Dieses Kontroll- und Sanktionssystem sei viel zu milde, kritisiert Julika Fitzi, Tierärztin beim Schweizer Tierschutz, STS und langjährige Beobachterin von Milchkuhausstellungen: «Die Kühe werden trotzdem gequält bis zum Punkt, wo sie vielleicht zufällig, weil sie eine der zwei bestklassierten sind, entdeckt werden.» An der Quälerei als solches ändere sich nichts. Denn es sei für einen Halter nicht tragisch, einer Kuh nach dem Wettbewerb vier Liter abzumelken.
Es geht in erster Linie darum, die Kuh zu erleichtern und nicht darum, den Züchter zu bestrafen.

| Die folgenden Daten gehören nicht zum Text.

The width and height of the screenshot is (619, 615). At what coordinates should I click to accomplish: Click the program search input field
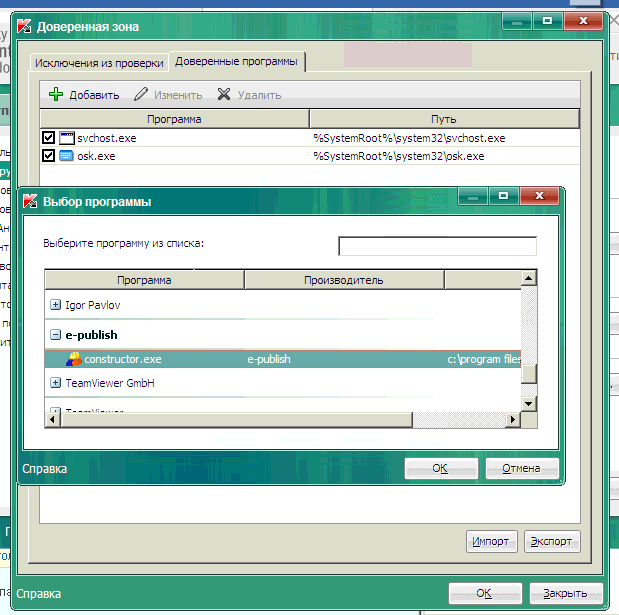coord(437,246)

Die Tierärztin versteht nicht, warum die Besitzer erst ab Schweregrad 2 mit Konsequenzen rechnen müssen. Kaspar Jörger vom Bundesamt für Veterinärwesen verteidigt die fehlenden Konsequenzen bei Schweregrad 1: «Bei Grad 1 ist das Risiko zu gross, dass man vor Gericht nicht durchkommt, das wollten wir nicht.» Da könne der zuständige kantonale Veterinärdienst nach Ermessen zusätzliche Massnahmen verfügen. Zudem gehe es in erster Linie darum, die Kuh zu erleichtern und nicht darum, den Züchter zu bestrafen.

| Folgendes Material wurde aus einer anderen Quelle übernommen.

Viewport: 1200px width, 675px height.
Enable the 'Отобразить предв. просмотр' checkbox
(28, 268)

Die neue Ultraschall-Methode wurden dieses Jahr an den drei grossen Milchvieh-Ausstellungen angewendet: An der «Tier und Technik» in St. Gallen (Der Befund: 2x Grad 1, 1x Grad 2), an der «Swissexpo» in Lausanne und an der «Expo Bulle» (7x Grad 1, 3 x höher). Die Organisatoren der «Swissexpo» in Bulle gaben gegenüber «Kassensturz» keine Zahlen bekannt.

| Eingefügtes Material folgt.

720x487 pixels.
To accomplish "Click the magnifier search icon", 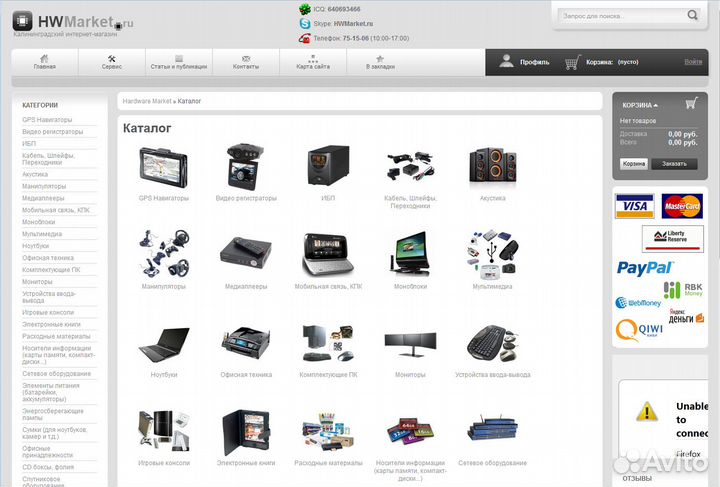I will pos(692,15).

Zitzen mit Sekundenkleber «versiegelt»
Die Kuh lange nicht zu melken ist die eine Methode der Züchter, das Kuh-Euter möglichst prall zu füllen, die zweite Methode ist, die Zitzen der Euter zu verkleben, damit keine Milch aus den prall vollen Eutern abfliessen und den Kühen Erleichterung verschaffen kann. Die Züchter nennen das «versiegeln».
Das Verkleben der Zitzen mit achtprozentigem Collodium, einem Klebstoff, der auch in der Medizin verwendet wird, ist weiterhin erlaubt. Klar verboten ist jedoch Sekundenkleber. Tierärztin Julika Fitzi sagt: «Niemand kann vor Ort prüfen, was in den Collodium-Behältern tatsächlich drin ist. Zudem haben wir beobachtet, wie Leute Sekundenkleber verwendeten.»
Handgreiflichkeiten im Ausstellungsstall
Fitzi und ihr Team bekamen die Nervosität der Züchter besonders zu spüren: «Als wir an der «Expo Bulle» im Stall waren, wollten mich die Leute vertreiben. Es gab ein Handgemenge und kam zu Handgreiflichkeiten. Gott sei Dank waren Personen in meiner Nähe, die mich beschützt und heraus begleitet haben.»
Dazu schreiben die Organisatoren, die Tierschützer seien nicht akkreditiert gewesen und hätten sich am Eingang nicht gemeldet. Dies verstosse gegen ihr Sicherheitsprinzip. Die Verantwortlichen hätten alles unternommen um die Stimmung zu beruhigen und die Personen zum Ausgang zu begleiten.